● **Text segment**:
The hut sleeps 12 in summer or winter on foam mattresses. It is equipped with both solar lighting and propane powered lamps. It has a propane stovetop and oven, and a wood-burning stove for heating in the winter.

==Activities==
The hut was originally built as a base for mountaineering in the Valley of the Ten Peaks area, but has since been superseded for that purpose by the Neil Colgan hut. However, it is still possible to make ascents in this area using Fay hut as a base, and peaks like Mount Little, Mount Fay, and Mount Quadra are the most common.

For hiking and backcountry skiing, the trip up Tokumm Creek itself is worthwhile and highly scenic. Continuing along the trail past the turnoff to the hut to the Kaufmann Lake junction is also a good objective, but as of 2007, the trail past the turnoff had not been cleared of deadfall from the forest fire. Skiing from the Fay hut to the Neil Colgan hut is also possible, but should be considered ski mountaineering and can be challenging if conditions are not ideal.

==Parks Canada information==
Fay hut is in Kootenay National Park. All vehicles stopping in a National Park must have a Park Motor Vehicle Permit. Annual or single day permits can be purchased at most Park entrance gates and Park visitor centres.

Banff, Jasper, Kootenay, Yoho, and Glacier National Parks collect a fee for backcountry overnight use in the Parks. The fees collected from the wilderness passes go towards maintaining trails, supplying the voluntary registration service, avalanche forecasting, backcountry bridge-building, etc. Overnight users of the Fay hut (ages 16 and over) are required to pay this fee.

The maximum group size for hiking is 10 persons. If your group is larger, you will need to split into smaller groups.

Natural hazards are part of every visit to the Rocky Mountains. It is recommended that anyone participating in hazardous activities in the backcountry register with the Park Wardens. This registration is free and is the best method of ensuring that someone comes looking for you should the worst happen. You can register at any Parks Canada Visitor Centre.

==Nearby==
- Neil Colgan hut
- Valley of the Ten Peaks
- Moraine Lake
- Panorama Ridge

==Maps==

| Map reference | NTS 82N8 Lake Louise |
| Grid reference | 552793 |
| GPS coordinates | 51° 15' 45" N, 116° 12' 29" NAD83 11U 555256 5679315 |
| Hut elevation | 2,108 metres (6,916 ft) |

- "Lake Louise and Yoho" This map shows the trails and highlights of the area.
- "82N/8 (Lake Louise)" The hut is located at grid reference 552793
- "82N/1 (Mount Goodsir)" For the trail along Tokumm Creek, but not really necessary.

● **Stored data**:
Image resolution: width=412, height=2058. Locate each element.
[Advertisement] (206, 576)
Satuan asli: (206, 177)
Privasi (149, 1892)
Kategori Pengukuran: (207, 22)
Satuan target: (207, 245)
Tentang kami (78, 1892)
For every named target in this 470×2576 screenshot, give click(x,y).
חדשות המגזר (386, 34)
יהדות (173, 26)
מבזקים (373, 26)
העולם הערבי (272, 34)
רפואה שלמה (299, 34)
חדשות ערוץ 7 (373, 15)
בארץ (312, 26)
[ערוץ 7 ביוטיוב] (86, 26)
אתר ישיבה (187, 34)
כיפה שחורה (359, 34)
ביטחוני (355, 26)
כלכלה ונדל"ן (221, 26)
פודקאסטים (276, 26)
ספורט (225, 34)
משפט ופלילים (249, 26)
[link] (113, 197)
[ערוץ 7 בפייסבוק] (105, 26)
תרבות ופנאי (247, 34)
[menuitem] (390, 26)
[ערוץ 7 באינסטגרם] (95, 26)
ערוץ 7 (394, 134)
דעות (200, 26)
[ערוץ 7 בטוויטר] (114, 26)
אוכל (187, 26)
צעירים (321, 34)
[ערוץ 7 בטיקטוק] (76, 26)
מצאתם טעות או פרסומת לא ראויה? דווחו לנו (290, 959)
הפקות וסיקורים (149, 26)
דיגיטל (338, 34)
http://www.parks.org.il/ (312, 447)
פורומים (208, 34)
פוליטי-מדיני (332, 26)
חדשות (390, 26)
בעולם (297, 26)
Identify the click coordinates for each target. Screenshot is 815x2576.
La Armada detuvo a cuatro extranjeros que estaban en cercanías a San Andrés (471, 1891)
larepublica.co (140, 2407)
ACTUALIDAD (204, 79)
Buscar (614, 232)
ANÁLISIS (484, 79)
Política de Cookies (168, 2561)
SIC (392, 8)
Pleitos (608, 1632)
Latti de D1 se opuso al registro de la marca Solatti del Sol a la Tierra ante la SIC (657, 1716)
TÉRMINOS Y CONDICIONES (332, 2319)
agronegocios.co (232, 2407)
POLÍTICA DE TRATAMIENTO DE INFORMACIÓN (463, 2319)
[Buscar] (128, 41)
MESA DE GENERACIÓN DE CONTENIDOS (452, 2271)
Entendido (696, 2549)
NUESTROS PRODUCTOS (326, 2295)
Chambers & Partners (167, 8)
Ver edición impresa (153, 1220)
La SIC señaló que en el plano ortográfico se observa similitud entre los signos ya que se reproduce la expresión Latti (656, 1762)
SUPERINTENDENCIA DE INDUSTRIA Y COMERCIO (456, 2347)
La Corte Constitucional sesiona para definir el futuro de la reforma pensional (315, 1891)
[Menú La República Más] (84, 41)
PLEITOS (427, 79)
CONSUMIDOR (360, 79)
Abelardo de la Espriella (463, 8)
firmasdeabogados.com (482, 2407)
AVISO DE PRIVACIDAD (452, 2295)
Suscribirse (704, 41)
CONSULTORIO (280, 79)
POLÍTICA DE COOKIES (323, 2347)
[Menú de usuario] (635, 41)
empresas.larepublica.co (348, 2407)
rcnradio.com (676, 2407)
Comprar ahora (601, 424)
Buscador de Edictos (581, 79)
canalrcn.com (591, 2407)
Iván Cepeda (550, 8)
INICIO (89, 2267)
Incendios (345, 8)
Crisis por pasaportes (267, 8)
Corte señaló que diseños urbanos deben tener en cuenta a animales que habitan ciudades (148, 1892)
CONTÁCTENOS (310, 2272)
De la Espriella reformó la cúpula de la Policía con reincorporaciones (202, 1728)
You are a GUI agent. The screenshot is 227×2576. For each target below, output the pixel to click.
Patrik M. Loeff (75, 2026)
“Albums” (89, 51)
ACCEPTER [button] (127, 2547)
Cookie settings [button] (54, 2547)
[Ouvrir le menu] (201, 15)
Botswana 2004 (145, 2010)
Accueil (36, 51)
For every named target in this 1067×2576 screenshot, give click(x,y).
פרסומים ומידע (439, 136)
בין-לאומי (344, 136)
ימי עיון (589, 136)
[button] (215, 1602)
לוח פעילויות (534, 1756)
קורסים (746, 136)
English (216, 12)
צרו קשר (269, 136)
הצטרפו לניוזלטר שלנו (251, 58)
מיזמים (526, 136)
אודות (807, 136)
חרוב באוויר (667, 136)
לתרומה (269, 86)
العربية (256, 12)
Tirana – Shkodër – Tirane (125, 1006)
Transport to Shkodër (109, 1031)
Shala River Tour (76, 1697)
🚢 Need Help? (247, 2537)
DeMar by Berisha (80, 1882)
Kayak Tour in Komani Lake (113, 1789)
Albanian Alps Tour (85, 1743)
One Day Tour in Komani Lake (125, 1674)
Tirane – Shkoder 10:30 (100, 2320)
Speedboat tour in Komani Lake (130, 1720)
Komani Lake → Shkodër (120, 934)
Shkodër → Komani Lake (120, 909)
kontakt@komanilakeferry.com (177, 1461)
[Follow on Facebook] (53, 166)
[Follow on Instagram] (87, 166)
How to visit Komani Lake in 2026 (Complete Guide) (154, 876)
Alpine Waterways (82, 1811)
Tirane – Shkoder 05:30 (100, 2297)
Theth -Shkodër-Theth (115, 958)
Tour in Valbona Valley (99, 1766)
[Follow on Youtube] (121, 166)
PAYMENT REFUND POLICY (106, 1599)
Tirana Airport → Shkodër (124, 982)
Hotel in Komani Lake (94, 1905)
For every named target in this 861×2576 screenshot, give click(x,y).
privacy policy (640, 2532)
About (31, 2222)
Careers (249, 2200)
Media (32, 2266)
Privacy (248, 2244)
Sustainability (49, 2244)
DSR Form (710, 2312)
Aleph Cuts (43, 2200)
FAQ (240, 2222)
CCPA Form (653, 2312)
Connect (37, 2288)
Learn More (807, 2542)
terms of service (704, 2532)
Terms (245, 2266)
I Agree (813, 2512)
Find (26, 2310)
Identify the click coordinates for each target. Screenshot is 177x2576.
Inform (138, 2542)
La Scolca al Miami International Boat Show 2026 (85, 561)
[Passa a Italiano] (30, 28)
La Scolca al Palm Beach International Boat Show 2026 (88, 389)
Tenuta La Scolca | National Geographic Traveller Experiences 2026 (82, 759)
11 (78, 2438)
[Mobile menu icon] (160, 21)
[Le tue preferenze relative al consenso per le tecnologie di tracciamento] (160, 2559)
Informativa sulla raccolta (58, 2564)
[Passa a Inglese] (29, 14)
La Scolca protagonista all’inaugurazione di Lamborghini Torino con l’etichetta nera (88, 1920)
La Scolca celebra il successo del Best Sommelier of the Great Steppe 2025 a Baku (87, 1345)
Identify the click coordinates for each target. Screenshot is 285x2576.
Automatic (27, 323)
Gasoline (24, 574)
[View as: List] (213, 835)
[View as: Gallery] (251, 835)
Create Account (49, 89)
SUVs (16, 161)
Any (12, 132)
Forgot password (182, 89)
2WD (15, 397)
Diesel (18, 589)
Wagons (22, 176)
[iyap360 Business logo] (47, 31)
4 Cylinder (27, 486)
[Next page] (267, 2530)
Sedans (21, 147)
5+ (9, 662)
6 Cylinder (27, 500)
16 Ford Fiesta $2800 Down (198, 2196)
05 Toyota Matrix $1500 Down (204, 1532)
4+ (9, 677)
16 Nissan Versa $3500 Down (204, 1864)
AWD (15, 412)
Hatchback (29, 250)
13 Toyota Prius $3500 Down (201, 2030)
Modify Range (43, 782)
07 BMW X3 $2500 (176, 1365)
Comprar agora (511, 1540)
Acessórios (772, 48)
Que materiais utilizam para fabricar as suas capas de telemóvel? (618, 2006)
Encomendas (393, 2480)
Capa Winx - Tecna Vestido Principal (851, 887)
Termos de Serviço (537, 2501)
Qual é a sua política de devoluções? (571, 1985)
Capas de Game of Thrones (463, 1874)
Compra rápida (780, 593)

● **Exercises**:
(1) Update the passage of the Fay hut description starting at "Banff, Jasper, Kootenay, Yoho, and" and ending at "pay this fee." so that "backcountry passes" replaces "wilderness passes".
(2) What elevation does the Fay hut description give for the hut?

● **Answer list**:
(1)
Banff, Jasper, Kootenay, Yoho, and Glacier National Parks collect a fee for backcountry overnight use in the Parks. The fees collected from the backcountry passes go towards maintaining trails, supplying the voluntary registration service, avalanche forecasting, backcountry bridge-building, etc. Overnight users of the Fay hut (ages 16 and over) are required to pay this fee.

(2) 2,108 metres (6,916 ft)